*What this task involves*: In the records that follow, find each line with "panel" and pull it out.

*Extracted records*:
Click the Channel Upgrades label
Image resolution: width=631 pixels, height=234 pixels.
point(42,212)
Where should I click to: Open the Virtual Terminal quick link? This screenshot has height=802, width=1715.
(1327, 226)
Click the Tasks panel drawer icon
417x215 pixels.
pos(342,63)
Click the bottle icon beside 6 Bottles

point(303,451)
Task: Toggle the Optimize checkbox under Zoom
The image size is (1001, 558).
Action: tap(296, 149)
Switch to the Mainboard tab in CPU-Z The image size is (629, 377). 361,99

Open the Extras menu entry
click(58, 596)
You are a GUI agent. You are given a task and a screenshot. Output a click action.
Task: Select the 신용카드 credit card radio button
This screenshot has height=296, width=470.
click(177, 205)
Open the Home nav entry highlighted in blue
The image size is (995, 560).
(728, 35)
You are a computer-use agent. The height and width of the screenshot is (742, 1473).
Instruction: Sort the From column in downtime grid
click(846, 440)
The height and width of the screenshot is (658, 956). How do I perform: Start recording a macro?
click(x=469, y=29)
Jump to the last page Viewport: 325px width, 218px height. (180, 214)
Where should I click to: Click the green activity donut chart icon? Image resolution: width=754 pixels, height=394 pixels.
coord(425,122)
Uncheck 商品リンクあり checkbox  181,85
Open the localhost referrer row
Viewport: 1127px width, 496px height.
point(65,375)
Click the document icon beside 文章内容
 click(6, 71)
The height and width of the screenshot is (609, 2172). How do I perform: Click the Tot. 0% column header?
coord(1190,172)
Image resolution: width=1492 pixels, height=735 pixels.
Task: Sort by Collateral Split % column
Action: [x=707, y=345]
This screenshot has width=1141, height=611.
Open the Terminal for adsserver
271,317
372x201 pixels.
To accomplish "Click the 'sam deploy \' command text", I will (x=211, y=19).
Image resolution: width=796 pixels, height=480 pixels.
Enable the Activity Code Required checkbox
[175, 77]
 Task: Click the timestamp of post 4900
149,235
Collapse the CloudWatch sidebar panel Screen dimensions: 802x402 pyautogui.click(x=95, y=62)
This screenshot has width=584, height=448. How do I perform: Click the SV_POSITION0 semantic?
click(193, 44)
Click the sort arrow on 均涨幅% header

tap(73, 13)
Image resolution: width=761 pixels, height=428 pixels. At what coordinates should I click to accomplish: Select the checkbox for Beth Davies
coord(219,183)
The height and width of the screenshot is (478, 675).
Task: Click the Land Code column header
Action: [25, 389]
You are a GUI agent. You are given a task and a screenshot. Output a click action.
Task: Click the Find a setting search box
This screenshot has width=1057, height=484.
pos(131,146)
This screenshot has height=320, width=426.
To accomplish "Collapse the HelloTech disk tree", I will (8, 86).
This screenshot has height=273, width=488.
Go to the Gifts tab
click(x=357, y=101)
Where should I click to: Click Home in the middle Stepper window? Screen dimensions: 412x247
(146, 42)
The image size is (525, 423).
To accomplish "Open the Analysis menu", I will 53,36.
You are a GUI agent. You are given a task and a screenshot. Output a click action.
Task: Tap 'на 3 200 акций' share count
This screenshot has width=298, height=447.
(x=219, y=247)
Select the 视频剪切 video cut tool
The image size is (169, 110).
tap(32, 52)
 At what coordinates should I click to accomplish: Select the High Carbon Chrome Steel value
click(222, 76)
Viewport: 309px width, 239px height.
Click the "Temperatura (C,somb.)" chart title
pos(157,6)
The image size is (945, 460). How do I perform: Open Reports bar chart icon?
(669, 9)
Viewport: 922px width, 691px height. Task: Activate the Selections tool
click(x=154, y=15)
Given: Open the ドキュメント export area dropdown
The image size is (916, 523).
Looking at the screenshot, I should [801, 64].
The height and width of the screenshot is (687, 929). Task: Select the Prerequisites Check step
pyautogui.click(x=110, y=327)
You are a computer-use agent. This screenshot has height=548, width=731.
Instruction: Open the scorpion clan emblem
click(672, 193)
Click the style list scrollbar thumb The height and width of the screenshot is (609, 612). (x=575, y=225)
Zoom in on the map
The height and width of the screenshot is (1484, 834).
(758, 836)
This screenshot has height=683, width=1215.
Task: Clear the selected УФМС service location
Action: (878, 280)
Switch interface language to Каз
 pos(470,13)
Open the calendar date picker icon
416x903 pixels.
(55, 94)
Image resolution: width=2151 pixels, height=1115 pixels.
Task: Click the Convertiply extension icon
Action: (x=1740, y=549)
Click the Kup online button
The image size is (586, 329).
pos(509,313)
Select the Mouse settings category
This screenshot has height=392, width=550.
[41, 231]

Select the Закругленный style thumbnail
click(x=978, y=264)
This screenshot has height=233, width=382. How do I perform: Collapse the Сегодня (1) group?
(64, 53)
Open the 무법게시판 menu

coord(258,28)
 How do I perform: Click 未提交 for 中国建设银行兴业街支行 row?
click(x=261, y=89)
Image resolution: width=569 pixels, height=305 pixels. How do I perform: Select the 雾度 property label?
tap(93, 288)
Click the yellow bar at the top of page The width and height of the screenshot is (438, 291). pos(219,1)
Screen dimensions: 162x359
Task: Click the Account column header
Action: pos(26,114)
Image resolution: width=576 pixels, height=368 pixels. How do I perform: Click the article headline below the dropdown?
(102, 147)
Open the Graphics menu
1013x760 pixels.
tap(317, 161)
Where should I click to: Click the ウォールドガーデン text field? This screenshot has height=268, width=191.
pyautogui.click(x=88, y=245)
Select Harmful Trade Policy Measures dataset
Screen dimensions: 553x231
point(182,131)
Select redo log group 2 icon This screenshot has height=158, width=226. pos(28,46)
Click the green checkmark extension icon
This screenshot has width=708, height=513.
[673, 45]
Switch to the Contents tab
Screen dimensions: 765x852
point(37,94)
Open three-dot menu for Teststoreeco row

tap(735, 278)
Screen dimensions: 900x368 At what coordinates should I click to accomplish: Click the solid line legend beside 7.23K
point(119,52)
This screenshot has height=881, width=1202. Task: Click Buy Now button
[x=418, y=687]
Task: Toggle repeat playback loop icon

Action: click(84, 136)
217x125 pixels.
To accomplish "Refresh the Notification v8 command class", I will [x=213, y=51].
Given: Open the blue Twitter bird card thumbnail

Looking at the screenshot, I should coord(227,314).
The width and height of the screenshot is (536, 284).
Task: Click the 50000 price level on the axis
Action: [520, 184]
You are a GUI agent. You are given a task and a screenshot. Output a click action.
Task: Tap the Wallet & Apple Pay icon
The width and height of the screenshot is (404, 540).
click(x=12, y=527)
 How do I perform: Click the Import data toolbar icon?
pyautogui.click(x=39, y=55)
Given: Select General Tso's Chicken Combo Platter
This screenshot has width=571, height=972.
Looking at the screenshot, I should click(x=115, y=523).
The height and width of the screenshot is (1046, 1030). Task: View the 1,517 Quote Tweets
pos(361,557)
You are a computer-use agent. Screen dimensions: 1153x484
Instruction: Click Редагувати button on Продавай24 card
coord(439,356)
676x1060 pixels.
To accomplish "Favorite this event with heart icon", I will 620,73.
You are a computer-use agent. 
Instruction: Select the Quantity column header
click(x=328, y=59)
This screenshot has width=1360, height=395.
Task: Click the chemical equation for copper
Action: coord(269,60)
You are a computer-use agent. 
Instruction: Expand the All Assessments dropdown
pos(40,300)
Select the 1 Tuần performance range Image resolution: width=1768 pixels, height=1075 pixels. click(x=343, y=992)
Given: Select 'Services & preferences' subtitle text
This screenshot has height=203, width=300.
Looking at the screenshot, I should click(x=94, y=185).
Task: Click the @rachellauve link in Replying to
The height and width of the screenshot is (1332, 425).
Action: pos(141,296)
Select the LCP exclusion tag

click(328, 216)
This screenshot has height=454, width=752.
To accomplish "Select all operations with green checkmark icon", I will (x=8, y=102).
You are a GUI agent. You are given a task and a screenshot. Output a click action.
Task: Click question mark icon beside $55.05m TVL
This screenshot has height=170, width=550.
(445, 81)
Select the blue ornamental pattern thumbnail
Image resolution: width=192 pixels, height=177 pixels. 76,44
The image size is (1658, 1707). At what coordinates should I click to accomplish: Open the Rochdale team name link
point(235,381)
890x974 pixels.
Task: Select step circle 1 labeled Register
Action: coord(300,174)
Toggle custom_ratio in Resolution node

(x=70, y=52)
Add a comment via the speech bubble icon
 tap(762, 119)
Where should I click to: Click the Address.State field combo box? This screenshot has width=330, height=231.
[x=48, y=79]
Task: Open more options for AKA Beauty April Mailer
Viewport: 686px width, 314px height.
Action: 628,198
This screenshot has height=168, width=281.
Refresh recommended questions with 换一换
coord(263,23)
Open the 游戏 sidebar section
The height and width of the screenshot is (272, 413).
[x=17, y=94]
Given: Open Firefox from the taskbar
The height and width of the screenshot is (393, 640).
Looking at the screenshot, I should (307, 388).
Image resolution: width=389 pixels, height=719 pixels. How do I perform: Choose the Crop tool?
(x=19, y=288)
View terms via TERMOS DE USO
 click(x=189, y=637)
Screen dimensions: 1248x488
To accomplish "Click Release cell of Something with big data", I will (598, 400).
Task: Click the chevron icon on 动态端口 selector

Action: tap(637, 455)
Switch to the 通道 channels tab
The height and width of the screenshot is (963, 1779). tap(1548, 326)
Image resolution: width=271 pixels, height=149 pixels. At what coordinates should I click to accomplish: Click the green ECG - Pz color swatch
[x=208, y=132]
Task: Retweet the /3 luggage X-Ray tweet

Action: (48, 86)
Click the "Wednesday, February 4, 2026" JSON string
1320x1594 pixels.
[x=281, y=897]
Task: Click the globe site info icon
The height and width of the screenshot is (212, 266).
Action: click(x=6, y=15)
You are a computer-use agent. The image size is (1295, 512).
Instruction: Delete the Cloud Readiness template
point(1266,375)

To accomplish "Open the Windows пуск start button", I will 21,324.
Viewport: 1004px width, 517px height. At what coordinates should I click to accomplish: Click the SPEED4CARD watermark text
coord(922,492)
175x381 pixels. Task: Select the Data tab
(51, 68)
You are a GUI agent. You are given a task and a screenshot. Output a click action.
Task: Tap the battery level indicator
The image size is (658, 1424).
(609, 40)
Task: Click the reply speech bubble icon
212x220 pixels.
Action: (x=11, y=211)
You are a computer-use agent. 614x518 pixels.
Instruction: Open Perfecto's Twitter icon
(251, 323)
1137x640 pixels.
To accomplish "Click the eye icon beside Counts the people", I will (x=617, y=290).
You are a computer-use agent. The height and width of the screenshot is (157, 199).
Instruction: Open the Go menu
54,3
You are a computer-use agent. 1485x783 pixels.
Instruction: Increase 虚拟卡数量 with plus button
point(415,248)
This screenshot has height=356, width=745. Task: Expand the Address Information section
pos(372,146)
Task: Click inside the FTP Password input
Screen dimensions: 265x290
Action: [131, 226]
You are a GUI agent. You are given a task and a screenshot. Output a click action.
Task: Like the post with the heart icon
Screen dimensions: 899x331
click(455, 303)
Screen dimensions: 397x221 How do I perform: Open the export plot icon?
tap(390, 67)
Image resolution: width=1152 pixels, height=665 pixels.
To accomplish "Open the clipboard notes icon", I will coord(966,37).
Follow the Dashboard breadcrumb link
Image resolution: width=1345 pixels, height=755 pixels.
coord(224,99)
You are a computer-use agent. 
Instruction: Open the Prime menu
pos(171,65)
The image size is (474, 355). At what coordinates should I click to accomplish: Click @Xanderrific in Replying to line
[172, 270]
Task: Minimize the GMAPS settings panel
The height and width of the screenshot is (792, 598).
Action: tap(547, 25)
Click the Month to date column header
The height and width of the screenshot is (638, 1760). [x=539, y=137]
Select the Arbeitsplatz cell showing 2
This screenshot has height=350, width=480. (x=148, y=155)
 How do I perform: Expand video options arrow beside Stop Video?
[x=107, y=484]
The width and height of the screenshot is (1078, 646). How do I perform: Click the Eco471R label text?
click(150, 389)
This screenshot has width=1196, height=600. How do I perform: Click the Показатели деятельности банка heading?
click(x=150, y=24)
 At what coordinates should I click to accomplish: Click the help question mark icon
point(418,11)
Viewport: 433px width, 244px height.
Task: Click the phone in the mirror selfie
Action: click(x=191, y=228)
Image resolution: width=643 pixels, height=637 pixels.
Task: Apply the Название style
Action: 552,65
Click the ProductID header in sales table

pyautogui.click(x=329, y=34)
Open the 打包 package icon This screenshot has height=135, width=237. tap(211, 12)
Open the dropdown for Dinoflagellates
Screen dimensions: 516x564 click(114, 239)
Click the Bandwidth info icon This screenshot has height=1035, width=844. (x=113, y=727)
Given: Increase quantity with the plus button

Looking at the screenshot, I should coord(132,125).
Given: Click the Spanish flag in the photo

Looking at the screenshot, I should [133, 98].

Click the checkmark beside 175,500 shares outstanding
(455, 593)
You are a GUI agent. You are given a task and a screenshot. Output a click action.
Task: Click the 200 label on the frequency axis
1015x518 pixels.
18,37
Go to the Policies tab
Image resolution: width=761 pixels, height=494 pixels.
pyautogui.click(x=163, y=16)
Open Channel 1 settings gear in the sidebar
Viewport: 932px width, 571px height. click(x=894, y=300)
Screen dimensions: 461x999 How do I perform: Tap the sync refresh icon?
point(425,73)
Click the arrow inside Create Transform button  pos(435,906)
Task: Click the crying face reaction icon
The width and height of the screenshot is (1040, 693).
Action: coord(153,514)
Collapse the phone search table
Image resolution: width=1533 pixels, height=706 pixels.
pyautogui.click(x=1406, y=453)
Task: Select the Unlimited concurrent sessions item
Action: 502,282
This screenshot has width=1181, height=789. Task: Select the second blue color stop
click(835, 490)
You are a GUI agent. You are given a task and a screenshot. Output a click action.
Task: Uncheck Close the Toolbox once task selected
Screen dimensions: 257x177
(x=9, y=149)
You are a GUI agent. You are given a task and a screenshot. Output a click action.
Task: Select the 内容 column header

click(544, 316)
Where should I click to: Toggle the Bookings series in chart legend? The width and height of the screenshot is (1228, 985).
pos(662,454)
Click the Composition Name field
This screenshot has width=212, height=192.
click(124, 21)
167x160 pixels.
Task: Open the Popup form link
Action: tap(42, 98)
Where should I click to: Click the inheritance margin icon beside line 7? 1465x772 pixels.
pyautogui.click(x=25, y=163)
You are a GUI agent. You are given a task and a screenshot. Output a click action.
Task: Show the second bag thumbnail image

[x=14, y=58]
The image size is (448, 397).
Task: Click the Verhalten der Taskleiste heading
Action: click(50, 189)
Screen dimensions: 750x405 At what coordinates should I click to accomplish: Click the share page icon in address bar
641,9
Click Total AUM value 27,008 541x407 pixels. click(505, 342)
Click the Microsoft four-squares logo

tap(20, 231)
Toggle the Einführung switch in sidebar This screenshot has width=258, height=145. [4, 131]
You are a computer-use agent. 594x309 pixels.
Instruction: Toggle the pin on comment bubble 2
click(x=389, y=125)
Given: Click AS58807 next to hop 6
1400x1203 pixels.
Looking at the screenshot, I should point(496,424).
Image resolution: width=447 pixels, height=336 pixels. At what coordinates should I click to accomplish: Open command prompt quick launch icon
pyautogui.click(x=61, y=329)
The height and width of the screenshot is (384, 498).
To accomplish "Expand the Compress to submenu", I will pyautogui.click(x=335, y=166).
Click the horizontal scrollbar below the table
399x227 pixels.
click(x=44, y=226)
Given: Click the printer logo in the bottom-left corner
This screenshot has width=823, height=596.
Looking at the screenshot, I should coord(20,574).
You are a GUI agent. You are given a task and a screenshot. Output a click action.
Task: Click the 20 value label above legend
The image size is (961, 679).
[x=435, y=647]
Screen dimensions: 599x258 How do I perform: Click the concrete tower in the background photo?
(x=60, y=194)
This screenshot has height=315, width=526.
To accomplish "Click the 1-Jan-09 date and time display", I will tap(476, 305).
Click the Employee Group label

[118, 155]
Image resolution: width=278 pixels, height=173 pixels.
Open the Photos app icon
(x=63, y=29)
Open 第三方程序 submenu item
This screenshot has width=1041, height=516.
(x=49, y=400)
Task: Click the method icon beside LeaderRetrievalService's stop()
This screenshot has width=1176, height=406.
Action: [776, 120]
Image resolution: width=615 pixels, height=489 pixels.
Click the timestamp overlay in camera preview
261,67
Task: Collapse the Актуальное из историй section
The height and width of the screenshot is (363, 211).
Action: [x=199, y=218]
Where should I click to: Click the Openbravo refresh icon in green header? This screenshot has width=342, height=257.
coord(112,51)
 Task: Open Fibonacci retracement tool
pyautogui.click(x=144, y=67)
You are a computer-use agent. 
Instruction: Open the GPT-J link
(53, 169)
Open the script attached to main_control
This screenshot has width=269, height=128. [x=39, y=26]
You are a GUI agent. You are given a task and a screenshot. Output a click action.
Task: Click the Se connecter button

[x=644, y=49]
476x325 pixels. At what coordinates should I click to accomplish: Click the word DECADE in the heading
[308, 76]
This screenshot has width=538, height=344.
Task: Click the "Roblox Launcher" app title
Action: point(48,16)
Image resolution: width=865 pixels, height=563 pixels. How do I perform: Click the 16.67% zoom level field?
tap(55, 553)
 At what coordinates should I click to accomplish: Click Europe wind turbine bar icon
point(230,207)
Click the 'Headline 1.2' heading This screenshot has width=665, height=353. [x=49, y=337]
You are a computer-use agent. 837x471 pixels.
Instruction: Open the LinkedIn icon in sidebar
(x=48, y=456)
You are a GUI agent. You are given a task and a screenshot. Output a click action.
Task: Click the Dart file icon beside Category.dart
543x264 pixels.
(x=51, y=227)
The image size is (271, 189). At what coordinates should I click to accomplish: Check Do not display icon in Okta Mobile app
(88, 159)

*Response to this task*:
Click the Tasks panel drawer icon
Collapse the CloudWatch sidebar panel Screen dimensions: 802x402 pyautogui.click(x=95, y=62)
Task: Minimize the GMAPS settings panel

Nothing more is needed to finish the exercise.